La scelta di proporre anche uno spazio esterno pavimentato in pietra grigia autoctona direttamente accessibile dalla strada, con lastre lapidee collocate nel verde di accesso, intende definire una seconda zona, ad un livello superiore del sagrato e offrire l’opportunità di creare uno spazio di sosta pubblico. Tale luogo pubblico “riprende” una delle tante semplici piazzole con panchina e veduta paesaggistica che accompagnano ritmicamente i nostri percorsi di montagna.
Ballatoi o terrazze dove prevale il legno, il laterizio ed il semplice intonaco di calce con finitura alquanto grezza. Il campanile è concepito come un edificio a torre con tre livelli di solai identificabili nella loro interezza provenendo da monte; il prospetto est (verso monte) è stato concepito infatti con prevalenza lignea a listoni verticali ritmati semplicemente dalla curvatura della scala interna.

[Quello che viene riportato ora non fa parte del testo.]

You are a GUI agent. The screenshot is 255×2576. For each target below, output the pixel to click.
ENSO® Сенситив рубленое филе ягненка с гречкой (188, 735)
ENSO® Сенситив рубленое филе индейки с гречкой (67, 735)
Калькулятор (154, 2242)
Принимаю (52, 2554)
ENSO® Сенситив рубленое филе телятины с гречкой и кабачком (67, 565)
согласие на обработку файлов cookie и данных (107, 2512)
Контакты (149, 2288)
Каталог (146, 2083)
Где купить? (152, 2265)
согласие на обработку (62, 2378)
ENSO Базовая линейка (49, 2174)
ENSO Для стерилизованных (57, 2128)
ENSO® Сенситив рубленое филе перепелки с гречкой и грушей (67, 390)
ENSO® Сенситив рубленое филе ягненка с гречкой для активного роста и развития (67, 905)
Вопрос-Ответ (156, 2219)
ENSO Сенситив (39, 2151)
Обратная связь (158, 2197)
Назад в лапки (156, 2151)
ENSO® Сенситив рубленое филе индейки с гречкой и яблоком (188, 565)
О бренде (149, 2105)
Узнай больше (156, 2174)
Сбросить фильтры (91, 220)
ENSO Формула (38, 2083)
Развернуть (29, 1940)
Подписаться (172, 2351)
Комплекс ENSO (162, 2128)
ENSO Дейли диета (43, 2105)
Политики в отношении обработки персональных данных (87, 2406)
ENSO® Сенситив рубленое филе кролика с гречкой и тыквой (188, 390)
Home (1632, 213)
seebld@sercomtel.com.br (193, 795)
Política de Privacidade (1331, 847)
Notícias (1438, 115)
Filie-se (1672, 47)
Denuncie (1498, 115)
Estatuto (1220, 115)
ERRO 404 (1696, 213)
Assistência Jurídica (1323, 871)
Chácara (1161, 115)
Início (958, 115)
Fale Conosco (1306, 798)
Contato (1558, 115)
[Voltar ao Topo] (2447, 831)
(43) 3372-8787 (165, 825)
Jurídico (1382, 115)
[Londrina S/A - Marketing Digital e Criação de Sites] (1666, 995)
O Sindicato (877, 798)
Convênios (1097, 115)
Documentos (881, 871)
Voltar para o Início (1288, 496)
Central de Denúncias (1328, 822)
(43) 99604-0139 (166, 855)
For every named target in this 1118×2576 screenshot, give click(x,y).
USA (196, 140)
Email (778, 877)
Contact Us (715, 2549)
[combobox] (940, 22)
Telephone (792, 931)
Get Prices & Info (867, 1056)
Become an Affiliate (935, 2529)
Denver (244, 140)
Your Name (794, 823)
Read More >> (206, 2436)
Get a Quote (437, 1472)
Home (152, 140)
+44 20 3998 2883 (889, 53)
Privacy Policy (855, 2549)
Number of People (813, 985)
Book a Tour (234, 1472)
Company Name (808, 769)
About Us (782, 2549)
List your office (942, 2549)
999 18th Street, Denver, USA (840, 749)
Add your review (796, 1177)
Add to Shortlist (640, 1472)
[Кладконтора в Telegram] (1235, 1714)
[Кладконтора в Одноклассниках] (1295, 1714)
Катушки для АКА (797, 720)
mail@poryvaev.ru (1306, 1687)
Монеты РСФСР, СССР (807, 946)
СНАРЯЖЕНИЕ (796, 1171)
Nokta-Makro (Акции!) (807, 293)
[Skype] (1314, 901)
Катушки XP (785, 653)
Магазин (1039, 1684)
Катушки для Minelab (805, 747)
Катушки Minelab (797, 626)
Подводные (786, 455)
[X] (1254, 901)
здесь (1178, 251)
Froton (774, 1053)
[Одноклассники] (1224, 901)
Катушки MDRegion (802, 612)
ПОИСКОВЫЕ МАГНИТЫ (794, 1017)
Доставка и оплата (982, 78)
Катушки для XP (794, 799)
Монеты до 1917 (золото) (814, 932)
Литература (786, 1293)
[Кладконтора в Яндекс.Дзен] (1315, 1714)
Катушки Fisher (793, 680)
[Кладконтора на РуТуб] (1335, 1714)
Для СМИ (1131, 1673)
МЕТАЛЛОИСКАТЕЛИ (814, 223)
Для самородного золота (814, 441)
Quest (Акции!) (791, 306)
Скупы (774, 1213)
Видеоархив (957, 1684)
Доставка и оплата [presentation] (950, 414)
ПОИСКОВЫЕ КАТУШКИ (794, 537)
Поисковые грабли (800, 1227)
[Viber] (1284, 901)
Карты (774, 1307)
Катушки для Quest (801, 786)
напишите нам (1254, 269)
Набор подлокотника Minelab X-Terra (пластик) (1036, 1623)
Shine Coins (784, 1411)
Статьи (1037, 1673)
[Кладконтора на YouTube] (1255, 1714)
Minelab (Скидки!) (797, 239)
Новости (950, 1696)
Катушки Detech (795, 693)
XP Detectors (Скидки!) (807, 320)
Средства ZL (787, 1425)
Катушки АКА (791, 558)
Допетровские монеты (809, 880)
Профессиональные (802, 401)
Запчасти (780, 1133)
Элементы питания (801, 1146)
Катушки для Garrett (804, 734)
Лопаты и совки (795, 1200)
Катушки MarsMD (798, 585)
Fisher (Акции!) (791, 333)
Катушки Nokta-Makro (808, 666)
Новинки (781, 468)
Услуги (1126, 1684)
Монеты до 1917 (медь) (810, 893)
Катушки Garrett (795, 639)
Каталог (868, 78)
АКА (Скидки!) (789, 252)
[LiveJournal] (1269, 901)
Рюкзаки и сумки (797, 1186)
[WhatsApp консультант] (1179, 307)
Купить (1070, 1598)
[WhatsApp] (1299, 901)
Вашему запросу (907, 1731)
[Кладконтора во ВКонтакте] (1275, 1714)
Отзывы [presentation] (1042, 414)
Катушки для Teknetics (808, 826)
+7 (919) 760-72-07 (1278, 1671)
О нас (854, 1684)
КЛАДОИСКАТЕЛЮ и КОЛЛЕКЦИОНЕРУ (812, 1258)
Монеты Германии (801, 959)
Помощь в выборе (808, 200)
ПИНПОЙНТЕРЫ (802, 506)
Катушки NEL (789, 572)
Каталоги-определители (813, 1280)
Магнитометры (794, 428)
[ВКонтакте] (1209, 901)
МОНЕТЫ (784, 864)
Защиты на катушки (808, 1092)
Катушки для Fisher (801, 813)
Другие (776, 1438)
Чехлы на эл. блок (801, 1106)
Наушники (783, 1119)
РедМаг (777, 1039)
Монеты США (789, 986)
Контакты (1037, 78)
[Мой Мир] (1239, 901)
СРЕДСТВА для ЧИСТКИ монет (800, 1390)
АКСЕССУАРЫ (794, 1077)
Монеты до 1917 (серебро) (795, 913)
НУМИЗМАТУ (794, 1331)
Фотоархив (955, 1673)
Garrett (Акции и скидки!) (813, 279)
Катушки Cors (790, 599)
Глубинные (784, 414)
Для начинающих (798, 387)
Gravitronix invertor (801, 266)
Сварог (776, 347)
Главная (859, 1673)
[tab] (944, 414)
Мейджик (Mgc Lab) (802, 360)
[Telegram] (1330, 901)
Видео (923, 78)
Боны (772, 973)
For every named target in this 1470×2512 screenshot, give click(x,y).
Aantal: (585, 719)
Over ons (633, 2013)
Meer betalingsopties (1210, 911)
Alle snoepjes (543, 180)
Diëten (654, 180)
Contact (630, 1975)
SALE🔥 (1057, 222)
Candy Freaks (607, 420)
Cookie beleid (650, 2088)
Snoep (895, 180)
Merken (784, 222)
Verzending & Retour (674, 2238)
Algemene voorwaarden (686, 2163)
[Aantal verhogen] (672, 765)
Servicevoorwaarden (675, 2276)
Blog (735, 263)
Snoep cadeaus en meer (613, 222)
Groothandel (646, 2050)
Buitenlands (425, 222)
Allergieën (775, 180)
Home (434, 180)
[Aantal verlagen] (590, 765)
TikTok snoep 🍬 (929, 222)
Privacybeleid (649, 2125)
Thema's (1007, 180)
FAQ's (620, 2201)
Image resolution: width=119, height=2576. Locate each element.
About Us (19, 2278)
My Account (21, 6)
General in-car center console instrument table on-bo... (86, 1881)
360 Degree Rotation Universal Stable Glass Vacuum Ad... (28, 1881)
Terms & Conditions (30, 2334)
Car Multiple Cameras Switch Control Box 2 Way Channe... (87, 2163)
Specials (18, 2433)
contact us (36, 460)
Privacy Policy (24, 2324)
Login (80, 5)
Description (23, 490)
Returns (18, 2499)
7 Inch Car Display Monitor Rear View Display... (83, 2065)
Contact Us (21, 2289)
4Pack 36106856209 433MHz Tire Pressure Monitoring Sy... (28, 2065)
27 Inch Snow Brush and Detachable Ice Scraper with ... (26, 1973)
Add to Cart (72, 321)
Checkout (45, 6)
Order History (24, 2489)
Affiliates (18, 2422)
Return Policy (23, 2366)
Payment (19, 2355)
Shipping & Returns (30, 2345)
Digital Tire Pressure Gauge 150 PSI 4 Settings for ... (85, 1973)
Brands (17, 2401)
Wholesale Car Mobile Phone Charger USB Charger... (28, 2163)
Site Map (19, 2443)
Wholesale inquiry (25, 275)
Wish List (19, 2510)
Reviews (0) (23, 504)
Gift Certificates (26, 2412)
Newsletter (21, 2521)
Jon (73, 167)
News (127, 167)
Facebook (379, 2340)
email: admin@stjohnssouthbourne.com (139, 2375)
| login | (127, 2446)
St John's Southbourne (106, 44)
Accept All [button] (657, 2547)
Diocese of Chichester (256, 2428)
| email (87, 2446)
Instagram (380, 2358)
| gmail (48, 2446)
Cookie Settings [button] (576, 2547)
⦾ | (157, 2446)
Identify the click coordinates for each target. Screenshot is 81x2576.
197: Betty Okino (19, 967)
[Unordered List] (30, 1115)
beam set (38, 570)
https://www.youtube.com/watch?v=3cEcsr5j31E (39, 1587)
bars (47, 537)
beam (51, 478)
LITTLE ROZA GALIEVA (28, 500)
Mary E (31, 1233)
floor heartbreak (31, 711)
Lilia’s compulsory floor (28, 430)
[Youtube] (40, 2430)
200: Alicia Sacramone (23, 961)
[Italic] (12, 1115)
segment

Tale configurazione più marcatamente autoctona, nella sua percezione visiva provenendo da monte, è proprio accentuata dalla presenza del legno che trova continuità nei travi incrociati di copertura della cella campanaria. La percezione può essere segnata da lievi effetti luminosi interni che, al calare del sole, possono accentuare i singoli elementi formali e materici della composizione architettonica.
Due quinte in muratura a vista risolvono con essenzialità il prospetto nord e quello sud definendo, nei due prospetti rimanenti, altrettante paraste del tipo di quelle presenti nella facciata della chiesa. Il difficile problema di inserimento di un elemento nuovo in adiacenza con una chiesa di stampo classicheggiante, il tutto inserito in contesto paesaggistico montano è risolto con estrema essenzialità e semplicità: sono “ripresi” alcuni segni che caratterizzano l’impianto esterno della chiesa componendoli in un insieme dinamico, tipico delle vedute in movimento, che si trasforma in base a ciò che si vede in termini paesaggistici; il tutto concluso dalla copertura lignea che raccorda i due prospetti.